# Hand Made Tools



## cengasser (Mar 12, 2012)

An anyone tell us if there is book out there in how to fasten weapons? I have read and made note of some of the thing posted in threads along the way.
Buy would like to know if such a book exists and if they recommendations on those you feel are not a waste of money 
Thanks
Ceng


----------



## ContinualHarvest (Feb 19, 2012)

Making Hand Tools Would be a good place to start. Practice making tools. Weapons are just modified tools.
Also this book Primitive Survival Tools, Weapons


----------



## CulexPipiens (Nov 17, 2010)

It's not a book, but Instructables will have a variety of videos that might have what you're looking for too.


----------



## Magus (Dec 1, 2008)

Tell me what you're making Centgasser.I'm pretty good at this.


----------



## cengasser (Mar 12, 2012)

Magus said:


> Tell me what you're making Centgasser.I'm pretty good at this.

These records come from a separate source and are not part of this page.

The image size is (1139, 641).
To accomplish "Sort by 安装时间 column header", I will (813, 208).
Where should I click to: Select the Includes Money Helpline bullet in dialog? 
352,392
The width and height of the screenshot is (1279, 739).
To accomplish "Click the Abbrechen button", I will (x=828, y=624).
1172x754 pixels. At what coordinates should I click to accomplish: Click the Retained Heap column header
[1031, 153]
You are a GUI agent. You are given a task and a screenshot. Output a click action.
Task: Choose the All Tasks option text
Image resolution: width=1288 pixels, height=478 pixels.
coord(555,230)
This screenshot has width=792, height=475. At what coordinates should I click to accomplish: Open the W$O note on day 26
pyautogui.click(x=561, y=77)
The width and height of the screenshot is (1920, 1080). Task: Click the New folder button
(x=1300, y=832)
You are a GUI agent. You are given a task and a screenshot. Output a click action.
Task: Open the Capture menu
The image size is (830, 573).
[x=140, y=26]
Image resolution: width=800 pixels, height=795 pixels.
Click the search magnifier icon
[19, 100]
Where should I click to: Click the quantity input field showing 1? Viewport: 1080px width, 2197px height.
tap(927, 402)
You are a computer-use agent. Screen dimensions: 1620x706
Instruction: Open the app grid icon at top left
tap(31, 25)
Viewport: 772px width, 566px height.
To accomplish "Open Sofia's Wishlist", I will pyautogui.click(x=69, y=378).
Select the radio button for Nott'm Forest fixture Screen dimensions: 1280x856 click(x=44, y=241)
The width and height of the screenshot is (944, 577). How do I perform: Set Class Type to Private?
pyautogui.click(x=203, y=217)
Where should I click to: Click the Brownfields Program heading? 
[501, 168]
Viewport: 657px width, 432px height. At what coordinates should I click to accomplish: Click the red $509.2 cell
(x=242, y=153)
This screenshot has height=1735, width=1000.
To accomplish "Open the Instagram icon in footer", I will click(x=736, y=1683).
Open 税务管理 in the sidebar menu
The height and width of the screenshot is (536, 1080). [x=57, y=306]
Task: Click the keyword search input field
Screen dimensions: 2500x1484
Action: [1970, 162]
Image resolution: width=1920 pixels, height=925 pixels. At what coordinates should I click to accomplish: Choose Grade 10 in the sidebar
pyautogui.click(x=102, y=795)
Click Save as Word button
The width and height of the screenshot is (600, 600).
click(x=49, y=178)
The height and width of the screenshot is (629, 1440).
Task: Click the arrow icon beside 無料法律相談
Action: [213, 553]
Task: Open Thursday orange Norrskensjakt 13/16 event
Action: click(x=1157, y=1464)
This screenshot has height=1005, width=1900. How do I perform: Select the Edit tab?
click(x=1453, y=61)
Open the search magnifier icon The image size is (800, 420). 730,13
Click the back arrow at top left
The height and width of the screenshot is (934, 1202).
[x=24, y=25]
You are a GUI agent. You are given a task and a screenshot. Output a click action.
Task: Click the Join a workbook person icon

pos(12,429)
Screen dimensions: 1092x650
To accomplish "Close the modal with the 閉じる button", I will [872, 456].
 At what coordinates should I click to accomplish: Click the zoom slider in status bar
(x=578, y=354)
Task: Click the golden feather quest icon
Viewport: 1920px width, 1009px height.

Would like to make some self defense type weapons, and things that would help cut wood. Have old axe heads but don't know how to make a handle. It's just thoughts I'm having with a tight budget that it may be easier, cheaper to make some practical tools instead of purchasing them.


----------



## cengasser (Mar 12, 2012)

I will def be ordering these, also just purchased the SAS Survival guide. Looked like it had very useful info.


----------